Start of Records for the task

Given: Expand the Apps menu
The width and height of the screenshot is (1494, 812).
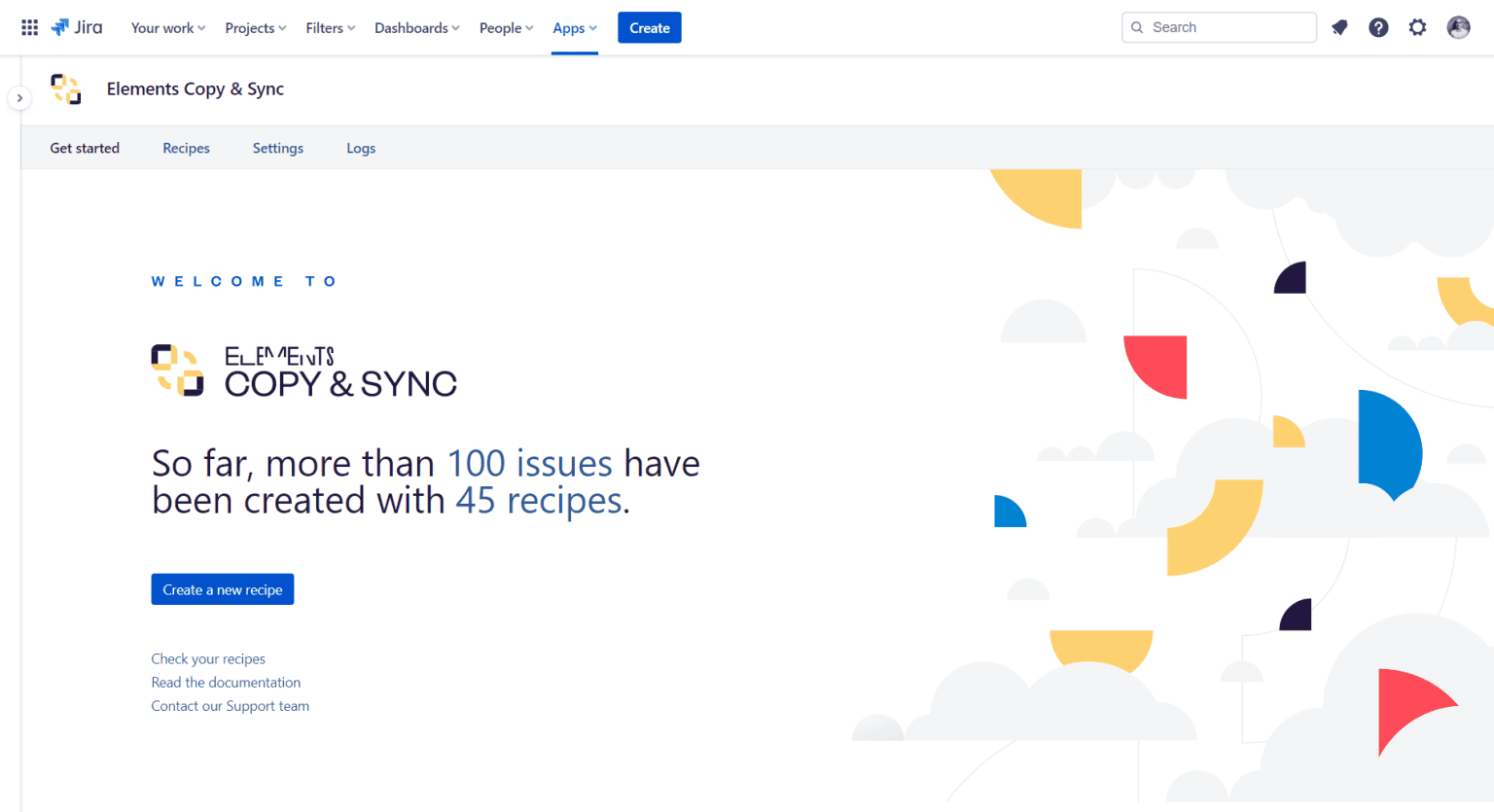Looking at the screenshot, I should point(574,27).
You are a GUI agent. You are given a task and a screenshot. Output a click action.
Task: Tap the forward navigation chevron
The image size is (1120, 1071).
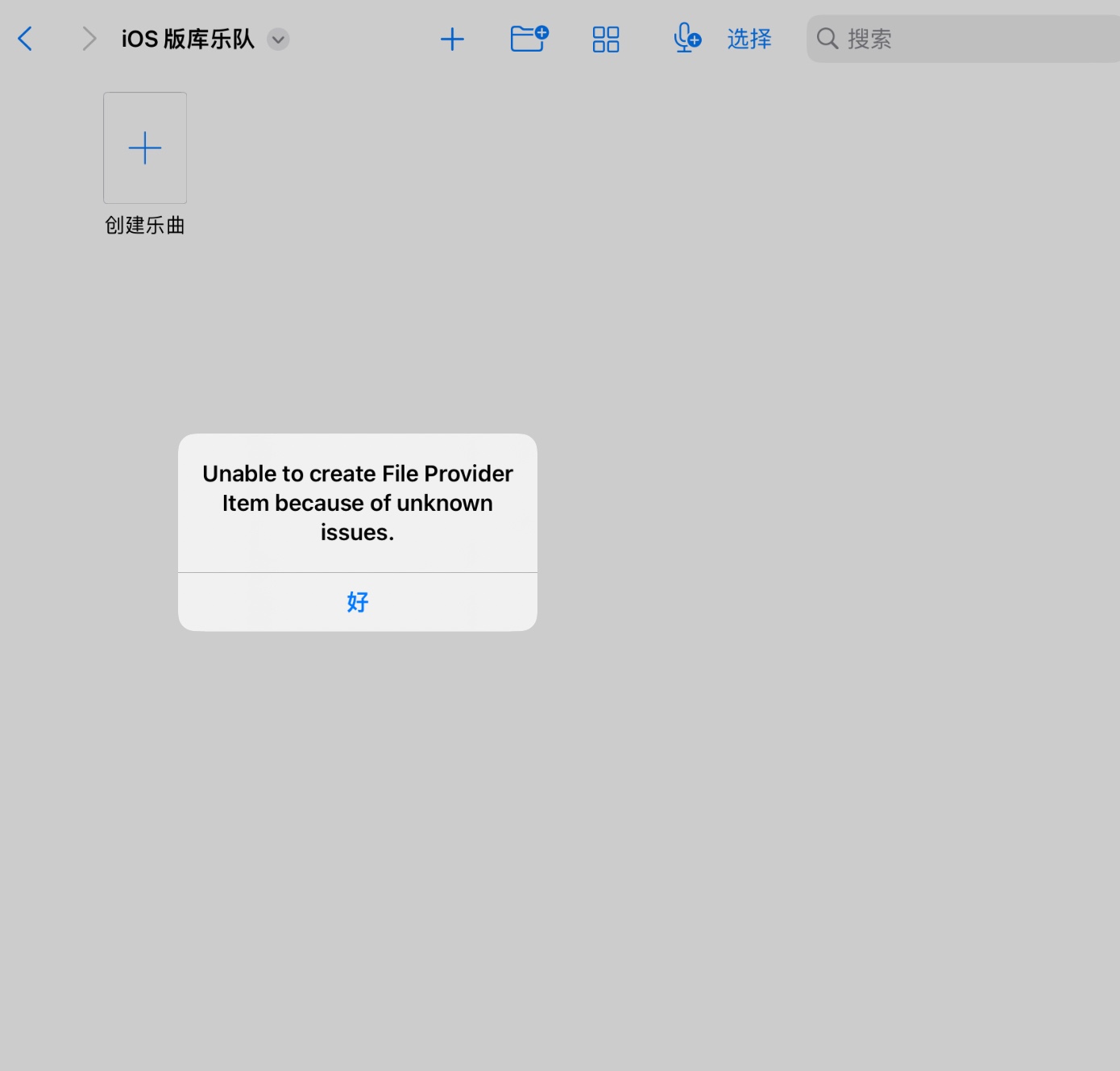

End of Records for the task

Exercise objective:
What you return must be the entries above, exactly as they appear, without any pictures.

The completed task:
Given: Expand the Apps menu
The width and height of the screenshot is (1494, 812).
Looking at the screenshot, I should point(574,27).
You are a GUI agent. You are given a task and a screenshot. Output a click action.
Task: Tap the forward navigation chevron
The image size is (1120, 1071).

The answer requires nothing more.